これはA個人の問題ではない。加害者のAが“身に覚えがない”というほど危機管理委員会の調査はぬるく、処分するつもりさえなかったことが窺える。
公表にあたり、春日野広報部長(元関脇・栃乃和歌)はAの処分について「元日馬富士の暴力事件が判明した後も暴力行為を続けていたことを重くみる」と厳罰を匂わせたが、2月初旬、Aはツイッター(現在は削除)に初場所の土俵内容の反省を綴り、地元である大阪場所に向けて、〈応援よろしくお願いします〉と投稿している。すでに暴力問題が協会内部で把握されている時期であるにもかかわらず、Aは“春場所の土俵に問題なく上がれる”と考えていたのだ。

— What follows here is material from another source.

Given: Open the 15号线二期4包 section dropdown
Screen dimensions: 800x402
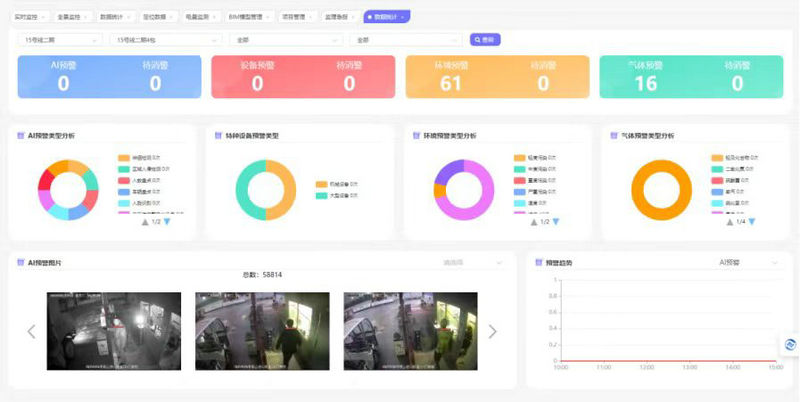Looking at the screenshot, I should (166, 40).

しかも、発表翌日(3月19日)に協会は「示談が成立」という報道発表を「和解が成立」と“修正”している。この不可解な修正の意味は何か。
引退した弟弟子・Bは本誌の取材に対し、こう話している。
「峰崎親方には、本当にお世話になったと思っています。だから、この件について取材は受けられません。ただ、示談書にはハンコは捺していないです。Aから直接、謝罪してもらうのが(示談の)絶対条件ですから。廃業して以降、今に至るまで、Aからは何の連絡もありません」
協会は「現時点での見解は当初の発表の通り」とするのみ。本誌の取材がなければ発表するつもりがなかったのではないか、という問いには答えなかった。
このままでは、角界で何度も同じ問題が繰り返されることになる。